### EXERCISE DATA

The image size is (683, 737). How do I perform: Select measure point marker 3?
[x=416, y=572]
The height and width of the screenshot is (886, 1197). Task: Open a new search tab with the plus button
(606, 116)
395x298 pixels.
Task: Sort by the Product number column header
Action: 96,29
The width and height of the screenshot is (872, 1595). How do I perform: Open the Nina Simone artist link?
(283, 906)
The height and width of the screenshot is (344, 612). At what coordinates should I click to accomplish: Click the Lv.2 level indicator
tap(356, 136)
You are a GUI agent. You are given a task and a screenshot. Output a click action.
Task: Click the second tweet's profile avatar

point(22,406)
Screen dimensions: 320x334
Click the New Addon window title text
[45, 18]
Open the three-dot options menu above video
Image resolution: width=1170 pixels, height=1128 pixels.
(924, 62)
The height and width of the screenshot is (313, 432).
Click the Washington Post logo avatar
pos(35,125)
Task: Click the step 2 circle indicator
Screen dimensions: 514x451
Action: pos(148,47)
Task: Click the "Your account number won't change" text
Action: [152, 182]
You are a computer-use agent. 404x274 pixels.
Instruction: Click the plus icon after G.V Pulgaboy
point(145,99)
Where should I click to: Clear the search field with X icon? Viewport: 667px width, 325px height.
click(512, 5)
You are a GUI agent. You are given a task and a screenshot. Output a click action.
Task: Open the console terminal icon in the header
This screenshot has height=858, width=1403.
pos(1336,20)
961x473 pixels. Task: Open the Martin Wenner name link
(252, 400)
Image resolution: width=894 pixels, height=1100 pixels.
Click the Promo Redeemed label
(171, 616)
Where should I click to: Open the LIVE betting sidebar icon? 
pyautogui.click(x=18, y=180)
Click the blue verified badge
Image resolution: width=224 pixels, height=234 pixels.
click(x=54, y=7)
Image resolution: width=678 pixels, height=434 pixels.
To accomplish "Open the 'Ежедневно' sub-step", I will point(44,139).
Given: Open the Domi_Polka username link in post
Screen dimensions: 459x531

######

• _YOUR TASK_:
How many lines in the records above hold the word "step"? Give only the number.

• _FINISHED TASK_:
2